_Excerpted text_
-------

As I write this, approximately 596,000 Americans have died from the Covid-19 virus, depending on which source you reference. Despite this staggering number—quickly approaching the total number of dead from the American Civil War that unfolded over the course of nearly five years—many seem unfazed even though this death toll occurred over 14 months as opposed to five years.
The news out of India is equally shocking as they’re losing 4,200 people every day to this virus. Closer to home, we’ve lost nearly 400 of our neighbors in Cumberland County and just over 50 here in Bridgeton. I remind myself of these numbers because it is the backdrop against which we must consider the question of vaccine hesitancy.
As we move toward summer, there is this feeling that the worst is behind us and we can now get on with our lives. This is partly true as restrictions are lifted, capacities are increased, social distancing requirements are eased, and masks become just another part of the wardrobe.
Part of what is propelling us toward normalcy is the fact that some of us have gotten one of the vaccines. Statewide, 43 percent of adults over age 18 have been vaccinated. In Cumberland County, out of 116,079 people over the age of 18, some 36 percent or 41,788 of our neighbors have been fully vaccinated. That means that 74,291 of our neighbors have not.
These numbers will change weekly, but as it stands, we’re at the low end of the spectrum. As Bridgeton’s mayor, I’m focused on my community and the news is not what I’d have hoped regarding vaccination rates. With a population of 17,009 over age 18, only 26 percent (4,422 residents) have gotten vaccinated. This means that 12,587 of our residents are unvaccinated.
There is enough vaccine available for any who want it, but too many do not want to receive the vaccine. I am troubled by the low vaccination rate in my community and I am worried about the future.
While I am vaccinated as are some in my immediate circle, I know that an equal or greater share of those around me are not vaccinated. This means they are far more vulnerable to the ravages of this virus than to any potential side effects from a vaccine.
According to the CDC over 245 million doses of COVID-19 vaccines were administered nationwide from December 14, 2020, through May 3, 2021 and VAERS (Vaccine Adverse Event Reporting System) received 4,178 reports of death (0.0017 percent) among those who received a COVID-19 vaccine as compared to 596,000 Americans who have died from the virus. Thus, people have a far greater chance of dying from the virus than getting sick or dying from any of the vaccines.
With the health of my community in mind, I encourage everyone to get one of the Covid vaccines now if you haven’t already. If you’re unsure, talk with your doctor. If you don’t have a doctor, talk to one of the doctors at CompleteCare, where you can also get vaccinated.
Vaccines will not guarantee that you’ll not get Covid, but it will lessen the chances that an infection will put you in the hospital. We have to think about how this virus might mutate in coming months. There are variants out there now and we could be facing a new phase with this virus in months. Now is the time to get ahead of COVID.

-------

_What to produce_
Reproduce the stretch of the vaccine hesitancy text from "Part of what" through "neighbors have not.", word for word. The listing that follows has no connection to the text.

_Material provided_
-------

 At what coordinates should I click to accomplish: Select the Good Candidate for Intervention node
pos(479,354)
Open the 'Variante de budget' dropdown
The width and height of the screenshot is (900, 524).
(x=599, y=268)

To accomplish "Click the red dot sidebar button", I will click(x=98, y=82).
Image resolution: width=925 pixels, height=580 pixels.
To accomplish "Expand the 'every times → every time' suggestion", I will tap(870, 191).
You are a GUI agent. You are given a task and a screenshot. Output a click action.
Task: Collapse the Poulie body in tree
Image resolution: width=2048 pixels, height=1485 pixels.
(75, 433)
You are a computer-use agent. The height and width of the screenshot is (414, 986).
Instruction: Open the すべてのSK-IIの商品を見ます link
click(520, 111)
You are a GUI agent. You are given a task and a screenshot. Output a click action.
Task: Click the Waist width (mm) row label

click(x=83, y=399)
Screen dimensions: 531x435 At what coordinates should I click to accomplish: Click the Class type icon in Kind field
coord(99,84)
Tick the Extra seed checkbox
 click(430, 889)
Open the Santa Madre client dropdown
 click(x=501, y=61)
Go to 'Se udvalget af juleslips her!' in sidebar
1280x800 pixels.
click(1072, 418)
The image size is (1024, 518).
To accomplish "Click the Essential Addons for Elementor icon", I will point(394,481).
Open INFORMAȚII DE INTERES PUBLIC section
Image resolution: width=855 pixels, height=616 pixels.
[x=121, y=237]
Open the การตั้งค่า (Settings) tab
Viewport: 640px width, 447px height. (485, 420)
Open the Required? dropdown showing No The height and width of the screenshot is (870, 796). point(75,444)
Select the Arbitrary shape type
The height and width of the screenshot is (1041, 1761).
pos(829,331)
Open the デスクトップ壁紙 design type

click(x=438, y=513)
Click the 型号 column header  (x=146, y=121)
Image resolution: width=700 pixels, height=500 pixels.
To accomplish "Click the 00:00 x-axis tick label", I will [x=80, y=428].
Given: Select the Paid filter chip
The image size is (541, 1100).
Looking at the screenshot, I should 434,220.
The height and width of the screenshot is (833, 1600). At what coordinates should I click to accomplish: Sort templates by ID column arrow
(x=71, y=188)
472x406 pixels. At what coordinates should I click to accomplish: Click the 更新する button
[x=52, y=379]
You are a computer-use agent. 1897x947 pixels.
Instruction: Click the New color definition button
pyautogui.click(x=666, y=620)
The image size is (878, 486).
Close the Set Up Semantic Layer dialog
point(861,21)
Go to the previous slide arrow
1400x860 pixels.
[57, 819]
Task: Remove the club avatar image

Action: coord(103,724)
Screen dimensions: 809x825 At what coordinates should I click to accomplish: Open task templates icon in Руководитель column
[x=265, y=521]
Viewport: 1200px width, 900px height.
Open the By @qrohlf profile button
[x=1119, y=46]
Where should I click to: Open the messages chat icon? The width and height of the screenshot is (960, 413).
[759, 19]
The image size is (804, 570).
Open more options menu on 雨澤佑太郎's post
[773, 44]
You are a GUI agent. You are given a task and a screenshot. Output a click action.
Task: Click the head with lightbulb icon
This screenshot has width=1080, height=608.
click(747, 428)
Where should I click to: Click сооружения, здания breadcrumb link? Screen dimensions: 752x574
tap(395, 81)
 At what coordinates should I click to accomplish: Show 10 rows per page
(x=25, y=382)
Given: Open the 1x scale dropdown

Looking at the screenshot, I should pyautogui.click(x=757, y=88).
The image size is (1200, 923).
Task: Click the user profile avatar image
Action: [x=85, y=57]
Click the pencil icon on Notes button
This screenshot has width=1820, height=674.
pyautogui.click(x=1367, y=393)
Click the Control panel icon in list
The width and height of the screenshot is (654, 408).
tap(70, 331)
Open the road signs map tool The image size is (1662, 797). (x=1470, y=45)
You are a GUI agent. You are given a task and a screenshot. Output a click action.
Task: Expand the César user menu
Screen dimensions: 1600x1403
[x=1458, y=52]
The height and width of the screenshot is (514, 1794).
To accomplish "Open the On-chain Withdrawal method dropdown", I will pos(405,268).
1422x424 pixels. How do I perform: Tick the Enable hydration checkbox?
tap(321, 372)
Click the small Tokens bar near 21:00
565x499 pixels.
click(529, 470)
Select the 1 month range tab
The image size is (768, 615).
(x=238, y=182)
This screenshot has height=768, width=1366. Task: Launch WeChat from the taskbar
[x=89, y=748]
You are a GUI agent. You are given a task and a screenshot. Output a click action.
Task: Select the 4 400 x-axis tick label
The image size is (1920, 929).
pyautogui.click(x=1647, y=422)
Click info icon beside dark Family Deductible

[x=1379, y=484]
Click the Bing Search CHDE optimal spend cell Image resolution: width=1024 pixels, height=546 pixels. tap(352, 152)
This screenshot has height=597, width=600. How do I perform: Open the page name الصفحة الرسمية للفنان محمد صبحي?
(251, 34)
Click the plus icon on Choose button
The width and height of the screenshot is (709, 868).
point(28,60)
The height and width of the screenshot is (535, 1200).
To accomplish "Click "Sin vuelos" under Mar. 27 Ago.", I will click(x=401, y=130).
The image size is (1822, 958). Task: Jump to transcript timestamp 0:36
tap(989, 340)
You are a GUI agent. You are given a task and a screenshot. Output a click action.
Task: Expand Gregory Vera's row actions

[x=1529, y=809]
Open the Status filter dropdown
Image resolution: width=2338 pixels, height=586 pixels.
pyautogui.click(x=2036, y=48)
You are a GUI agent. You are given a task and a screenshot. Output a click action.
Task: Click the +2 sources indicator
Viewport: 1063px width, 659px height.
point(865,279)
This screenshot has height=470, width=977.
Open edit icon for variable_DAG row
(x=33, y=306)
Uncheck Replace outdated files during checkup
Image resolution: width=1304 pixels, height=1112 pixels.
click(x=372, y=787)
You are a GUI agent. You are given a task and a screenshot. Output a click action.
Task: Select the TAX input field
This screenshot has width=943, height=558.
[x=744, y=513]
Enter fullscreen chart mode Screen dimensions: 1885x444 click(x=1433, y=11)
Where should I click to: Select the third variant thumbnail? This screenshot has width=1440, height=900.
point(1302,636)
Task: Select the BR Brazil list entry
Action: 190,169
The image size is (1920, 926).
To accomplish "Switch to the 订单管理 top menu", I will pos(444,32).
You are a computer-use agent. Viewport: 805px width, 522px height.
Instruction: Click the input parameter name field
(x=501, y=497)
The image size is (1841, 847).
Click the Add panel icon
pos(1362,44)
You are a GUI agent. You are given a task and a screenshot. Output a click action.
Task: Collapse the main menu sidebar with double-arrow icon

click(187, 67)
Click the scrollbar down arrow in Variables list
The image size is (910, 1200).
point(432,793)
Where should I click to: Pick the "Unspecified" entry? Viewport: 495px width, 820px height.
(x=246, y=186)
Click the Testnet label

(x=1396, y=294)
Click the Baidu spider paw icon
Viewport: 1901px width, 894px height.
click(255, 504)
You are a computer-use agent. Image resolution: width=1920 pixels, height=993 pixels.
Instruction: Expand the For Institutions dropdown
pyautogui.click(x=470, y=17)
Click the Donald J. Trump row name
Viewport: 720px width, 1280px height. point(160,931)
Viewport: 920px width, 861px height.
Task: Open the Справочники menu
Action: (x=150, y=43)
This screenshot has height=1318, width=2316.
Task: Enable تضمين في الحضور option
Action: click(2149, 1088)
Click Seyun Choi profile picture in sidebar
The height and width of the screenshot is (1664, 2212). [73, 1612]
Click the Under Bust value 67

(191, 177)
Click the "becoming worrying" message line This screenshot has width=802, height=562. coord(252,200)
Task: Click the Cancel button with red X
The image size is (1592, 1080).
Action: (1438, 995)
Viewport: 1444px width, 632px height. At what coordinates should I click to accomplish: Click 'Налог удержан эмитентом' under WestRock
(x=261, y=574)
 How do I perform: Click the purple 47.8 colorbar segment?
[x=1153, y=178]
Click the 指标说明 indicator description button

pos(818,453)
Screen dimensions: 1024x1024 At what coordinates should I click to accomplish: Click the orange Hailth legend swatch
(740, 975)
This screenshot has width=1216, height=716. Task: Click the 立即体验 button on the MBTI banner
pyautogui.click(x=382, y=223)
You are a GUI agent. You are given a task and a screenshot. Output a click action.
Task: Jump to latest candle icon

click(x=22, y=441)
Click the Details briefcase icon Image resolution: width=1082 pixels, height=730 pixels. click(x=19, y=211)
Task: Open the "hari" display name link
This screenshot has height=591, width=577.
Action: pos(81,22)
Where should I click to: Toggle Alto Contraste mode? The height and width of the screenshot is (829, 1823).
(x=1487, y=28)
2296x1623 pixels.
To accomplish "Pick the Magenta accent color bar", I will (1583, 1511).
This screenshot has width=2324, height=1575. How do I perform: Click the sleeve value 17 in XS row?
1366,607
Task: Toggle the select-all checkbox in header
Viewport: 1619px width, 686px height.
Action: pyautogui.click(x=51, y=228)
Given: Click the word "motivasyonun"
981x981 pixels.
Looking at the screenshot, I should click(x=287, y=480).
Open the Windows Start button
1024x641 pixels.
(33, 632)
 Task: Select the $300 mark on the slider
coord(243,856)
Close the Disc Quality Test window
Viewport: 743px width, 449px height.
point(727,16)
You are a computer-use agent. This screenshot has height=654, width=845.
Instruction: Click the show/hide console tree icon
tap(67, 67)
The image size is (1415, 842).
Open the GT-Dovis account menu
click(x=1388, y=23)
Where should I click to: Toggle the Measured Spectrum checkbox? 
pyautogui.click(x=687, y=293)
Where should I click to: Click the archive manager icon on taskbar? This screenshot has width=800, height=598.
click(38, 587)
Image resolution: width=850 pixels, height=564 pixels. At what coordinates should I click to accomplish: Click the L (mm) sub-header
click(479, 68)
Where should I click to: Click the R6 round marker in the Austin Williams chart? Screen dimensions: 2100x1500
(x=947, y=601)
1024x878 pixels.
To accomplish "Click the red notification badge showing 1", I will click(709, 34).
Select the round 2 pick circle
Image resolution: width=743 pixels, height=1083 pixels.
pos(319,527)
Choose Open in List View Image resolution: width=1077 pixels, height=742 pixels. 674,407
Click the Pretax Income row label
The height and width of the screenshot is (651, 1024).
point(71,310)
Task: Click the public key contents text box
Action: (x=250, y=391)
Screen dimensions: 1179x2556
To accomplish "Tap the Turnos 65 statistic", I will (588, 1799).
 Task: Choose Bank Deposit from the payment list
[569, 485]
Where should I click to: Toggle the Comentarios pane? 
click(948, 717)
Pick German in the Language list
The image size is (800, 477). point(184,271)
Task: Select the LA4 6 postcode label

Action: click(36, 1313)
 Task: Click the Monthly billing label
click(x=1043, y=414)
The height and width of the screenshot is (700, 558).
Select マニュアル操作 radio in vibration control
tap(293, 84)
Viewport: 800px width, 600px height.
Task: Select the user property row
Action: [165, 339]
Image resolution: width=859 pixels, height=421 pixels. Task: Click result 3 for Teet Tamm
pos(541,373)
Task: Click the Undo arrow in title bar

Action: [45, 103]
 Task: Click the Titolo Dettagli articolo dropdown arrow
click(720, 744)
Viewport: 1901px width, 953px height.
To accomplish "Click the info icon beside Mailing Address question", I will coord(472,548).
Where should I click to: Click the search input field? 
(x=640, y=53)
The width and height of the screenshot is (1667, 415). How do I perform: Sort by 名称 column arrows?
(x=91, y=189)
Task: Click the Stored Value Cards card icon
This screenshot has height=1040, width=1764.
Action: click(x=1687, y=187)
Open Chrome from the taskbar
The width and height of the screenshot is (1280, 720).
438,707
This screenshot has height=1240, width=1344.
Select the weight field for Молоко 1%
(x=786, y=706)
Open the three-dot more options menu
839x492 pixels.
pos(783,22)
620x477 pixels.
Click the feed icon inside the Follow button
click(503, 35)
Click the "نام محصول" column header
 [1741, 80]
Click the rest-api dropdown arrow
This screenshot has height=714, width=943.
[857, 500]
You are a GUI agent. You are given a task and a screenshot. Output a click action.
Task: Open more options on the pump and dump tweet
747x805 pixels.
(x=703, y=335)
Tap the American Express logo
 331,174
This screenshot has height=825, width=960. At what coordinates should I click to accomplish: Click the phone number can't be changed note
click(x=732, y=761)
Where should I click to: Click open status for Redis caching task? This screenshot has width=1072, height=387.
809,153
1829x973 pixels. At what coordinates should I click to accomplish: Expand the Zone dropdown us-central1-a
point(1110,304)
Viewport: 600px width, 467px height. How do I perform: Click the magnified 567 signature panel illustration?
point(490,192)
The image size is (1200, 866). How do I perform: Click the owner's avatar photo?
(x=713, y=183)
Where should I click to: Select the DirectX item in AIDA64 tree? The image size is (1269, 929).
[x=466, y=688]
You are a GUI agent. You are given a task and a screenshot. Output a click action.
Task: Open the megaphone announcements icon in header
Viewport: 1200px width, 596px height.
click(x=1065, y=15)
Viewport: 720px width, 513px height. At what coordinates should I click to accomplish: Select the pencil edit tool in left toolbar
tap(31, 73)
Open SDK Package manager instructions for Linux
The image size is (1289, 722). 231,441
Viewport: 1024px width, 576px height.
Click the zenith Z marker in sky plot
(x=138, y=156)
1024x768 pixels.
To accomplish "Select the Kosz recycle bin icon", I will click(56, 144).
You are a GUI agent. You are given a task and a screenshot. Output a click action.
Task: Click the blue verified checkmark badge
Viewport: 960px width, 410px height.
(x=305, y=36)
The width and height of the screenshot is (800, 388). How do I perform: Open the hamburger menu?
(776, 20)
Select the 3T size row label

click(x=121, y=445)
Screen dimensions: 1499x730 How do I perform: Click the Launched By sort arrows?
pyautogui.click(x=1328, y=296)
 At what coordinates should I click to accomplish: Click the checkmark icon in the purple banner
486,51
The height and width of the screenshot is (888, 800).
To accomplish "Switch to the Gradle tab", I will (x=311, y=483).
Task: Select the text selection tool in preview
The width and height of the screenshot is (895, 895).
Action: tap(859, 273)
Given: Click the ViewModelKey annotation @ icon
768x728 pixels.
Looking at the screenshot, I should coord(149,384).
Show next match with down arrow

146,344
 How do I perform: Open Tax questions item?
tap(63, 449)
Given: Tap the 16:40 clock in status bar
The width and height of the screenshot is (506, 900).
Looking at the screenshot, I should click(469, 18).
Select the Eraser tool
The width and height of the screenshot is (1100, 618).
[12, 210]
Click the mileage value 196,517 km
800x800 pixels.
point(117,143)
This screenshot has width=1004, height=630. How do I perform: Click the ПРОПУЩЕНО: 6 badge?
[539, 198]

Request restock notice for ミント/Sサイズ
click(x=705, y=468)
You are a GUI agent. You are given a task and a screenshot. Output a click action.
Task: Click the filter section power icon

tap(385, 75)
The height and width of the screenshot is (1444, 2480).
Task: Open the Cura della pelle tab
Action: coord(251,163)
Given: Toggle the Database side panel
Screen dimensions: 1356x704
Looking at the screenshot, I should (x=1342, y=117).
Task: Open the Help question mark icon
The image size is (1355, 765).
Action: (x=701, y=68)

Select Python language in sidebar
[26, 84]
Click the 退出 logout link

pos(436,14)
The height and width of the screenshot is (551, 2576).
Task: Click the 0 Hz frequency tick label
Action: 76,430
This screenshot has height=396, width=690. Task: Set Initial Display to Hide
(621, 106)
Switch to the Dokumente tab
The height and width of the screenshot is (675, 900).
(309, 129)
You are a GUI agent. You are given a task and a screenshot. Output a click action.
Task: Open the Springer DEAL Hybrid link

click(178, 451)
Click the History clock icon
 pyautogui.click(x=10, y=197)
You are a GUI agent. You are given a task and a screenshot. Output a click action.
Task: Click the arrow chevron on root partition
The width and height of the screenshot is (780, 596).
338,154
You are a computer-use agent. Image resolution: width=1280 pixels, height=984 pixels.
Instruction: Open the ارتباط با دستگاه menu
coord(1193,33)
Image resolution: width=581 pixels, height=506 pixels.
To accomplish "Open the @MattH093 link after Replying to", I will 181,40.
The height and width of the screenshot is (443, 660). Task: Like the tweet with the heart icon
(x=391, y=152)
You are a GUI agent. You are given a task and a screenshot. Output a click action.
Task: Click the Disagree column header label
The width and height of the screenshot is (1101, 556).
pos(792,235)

-------

_Written response_
Part of what is propelling us toward normalcy is the fact that some of us have gotten one of the vaccines. Statewide, 43 percent of adults over age 18 have been vaccinated. In Cumberland County, out of 116,079 people over the age of 18, some 36 percent or 41,788 of our neighbors have been fully vaccinated. That means that 74,291 of our neighbors have not.